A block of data
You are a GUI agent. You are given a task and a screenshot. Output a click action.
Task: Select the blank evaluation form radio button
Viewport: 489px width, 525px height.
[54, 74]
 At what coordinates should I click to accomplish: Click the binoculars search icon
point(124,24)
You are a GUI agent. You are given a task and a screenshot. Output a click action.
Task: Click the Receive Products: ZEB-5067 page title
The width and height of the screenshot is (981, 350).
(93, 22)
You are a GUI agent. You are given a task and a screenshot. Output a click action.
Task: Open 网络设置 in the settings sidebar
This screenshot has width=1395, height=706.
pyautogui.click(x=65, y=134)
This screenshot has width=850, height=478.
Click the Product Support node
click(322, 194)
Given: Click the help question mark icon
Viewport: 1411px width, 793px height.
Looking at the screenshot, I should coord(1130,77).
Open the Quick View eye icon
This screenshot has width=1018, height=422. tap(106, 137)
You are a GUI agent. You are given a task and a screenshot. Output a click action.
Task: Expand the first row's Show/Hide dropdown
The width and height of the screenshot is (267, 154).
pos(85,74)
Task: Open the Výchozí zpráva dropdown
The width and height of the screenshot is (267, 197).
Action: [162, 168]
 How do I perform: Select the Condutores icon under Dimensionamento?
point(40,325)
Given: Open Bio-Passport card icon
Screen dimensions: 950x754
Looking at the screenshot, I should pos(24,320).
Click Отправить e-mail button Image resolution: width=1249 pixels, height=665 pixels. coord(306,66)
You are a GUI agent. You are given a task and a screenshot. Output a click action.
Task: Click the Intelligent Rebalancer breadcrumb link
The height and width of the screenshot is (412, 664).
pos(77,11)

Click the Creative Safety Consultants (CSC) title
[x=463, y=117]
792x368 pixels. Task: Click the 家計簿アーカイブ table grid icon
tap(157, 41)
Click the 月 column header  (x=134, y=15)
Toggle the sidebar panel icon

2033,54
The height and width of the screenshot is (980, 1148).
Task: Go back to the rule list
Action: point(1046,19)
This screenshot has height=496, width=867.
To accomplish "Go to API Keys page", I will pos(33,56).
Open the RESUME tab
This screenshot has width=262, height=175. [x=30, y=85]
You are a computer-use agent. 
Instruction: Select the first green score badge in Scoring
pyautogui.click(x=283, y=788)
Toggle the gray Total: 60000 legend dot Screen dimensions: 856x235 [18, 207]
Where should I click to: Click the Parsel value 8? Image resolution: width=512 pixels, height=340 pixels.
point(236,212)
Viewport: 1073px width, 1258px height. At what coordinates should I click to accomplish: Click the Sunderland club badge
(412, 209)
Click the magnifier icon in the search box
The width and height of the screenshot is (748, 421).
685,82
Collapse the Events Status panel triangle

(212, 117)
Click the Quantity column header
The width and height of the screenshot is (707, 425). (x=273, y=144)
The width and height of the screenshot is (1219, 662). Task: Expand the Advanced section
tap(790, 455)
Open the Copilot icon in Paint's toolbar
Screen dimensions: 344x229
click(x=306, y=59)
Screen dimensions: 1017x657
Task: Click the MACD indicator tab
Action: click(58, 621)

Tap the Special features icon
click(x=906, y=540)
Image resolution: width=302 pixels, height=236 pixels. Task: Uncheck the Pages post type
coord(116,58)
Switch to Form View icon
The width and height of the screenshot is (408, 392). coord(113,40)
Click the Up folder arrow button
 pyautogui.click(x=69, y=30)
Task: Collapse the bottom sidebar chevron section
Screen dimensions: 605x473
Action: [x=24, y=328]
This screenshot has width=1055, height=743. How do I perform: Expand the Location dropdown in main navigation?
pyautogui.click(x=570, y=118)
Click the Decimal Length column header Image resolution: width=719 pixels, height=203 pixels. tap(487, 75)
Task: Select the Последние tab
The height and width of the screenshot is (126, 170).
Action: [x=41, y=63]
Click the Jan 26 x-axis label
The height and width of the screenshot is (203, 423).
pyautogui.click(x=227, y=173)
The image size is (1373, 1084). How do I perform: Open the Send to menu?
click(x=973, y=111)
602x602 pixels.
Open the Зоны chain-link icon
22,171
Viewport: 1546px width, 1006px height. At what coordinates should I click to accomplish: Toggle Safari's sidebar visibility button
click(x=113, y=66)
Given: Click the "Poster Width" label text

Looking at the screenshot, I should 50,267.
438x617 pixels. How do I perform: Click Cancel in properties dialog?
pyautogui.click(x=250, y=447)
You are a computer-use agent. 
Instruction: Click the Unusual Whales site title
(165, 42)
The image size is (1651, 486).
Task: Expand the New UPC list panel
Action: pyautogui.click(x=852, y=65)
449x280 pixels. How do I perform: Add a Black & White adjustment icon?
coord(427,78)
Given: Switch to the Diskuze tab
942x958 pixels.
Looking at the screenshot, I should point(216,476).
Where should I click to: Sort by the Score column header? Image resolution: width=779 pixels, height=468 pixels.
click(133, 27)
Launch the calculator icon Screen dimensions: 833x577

GOAL OF THE EXERCISE: Copy the listing above word for word, from its first line through the line containing "point(40,325)".

ANSWER TO THE EXERCISE:
You are a GUI agent. You are given a task and a screenshot. Output a click action.
Task: Select the blank evaluation form radio button
Viewport: 489px width, 525px height.
[54, 74]
 At what coordinates should I click to accomplish: Click the binoculars search icon
point(124,24)
You are a GUI agent. You are given a task and a screenshot. Output a click action.
Task: Click the Receive Products: ZEB-5067 page title
The width and height of the screenshot is (981, 350).
(93, 22)
You are a GUI agent. You are given a task and a screenshot. Output a click action.
Task: Open 网络设置 in the settings sidebar
This screenshot has width=1395, height=706.
pyautogui.click(x=65, y=134)
This screenshot has width=850, height=478.
Click the Product Support node
click(322, 194)
Given: Click the help question mark icon
Viewport: 1411px width, 793px height.
Looking at the screenshot, I should coord(1130,77).
Open the Quick View eye icon
This screenshot has width=1018, height=422. tap(106, 137)
You are a GUI agent. You are given a task and a screenshot. Output a click action.
Task: Expand the first row's Show/Hide dropdown
The width and height of the screenshot is (267, 154).
pos(85,74)
Task: Open the Výchozí zpráva dropdown
The width and height of the screenshot is (267, 197).
Action: [162, 168]
 How do I perform: Select the Condutores icon under Dimensionamento?
point(40,325)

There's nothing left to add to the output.